## YOUR ASSIGNMENT
Copy the material word for word, starting with the line that contains "Describe the element at coordinates (1024, 450)" and going on through the end of the material.

Stored records:
....
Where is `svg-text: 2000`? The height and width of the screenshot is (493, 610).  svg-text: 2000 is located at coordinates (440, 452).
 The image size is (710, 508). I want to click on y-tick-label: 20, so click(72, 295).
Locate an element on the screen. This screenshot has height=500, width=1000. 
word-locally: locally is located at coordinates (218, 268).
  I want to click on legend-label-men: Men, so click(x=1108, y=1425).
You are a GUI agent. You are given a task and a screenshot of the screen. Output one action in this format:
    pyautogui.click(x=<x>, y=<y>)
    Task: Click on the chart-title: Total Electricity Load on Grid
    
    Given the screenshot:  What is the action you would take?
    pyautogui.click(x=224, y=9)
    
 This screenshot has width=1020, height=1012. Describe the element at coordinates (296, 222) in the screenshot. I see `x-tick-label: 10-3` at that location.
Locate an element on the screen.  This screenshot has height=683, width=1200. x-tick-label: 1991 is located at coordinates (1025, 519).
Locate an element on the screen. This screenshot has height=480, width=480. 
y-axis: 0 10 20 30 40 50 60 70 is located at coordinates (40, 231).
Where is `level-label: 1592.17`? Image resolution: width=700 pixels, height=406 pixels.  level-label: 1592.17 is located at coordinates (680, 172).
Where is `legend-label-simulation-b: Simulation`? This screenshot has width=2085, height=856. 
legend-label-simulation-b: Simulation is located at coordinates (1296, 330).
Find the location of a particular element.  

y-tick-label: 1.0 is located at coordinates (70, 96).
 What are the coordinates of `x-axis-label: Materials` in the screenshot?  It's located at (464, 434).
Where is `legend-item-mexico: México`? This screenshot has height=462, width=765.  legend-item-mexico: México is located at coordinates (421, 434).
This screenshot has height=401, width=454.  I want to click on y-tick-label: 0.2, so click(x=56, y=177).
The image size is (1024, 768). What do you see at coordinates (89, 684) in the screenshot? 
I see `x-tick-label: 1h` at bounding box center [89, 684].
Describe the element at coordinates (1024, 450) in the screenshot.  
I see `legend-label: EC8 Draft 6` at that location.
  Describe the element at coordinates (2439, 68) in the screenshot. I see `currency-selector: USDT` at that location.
....
## TASK RESPONSE
Describe the element at coordinates (1024, 450) in the screenshot.  
I see `legend-label: EC8 Draft 6` at that location.
  Describe the element at coordinates (2439, 68) in the screenshot. I see `currency-selector: USDT` at that location.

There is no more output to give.